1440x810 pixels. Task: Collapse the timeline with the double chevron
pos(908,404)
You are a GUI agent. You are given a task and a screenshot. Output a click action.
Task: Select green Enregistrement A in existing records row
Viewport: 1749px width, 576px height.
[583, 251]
________
| What is required |
Return the whole listing, keeping every word as it is.

| Task solution |
1440x810 pixels. Task: Collapse the timeline with the double chevron
pos(908,404)
You are a GUI agent. You are given a task and a screenshot. Output a click action.
Task: Select green Enregistrement A in existing records row
Viewport: 1749px width, 576px height.
[583, 251]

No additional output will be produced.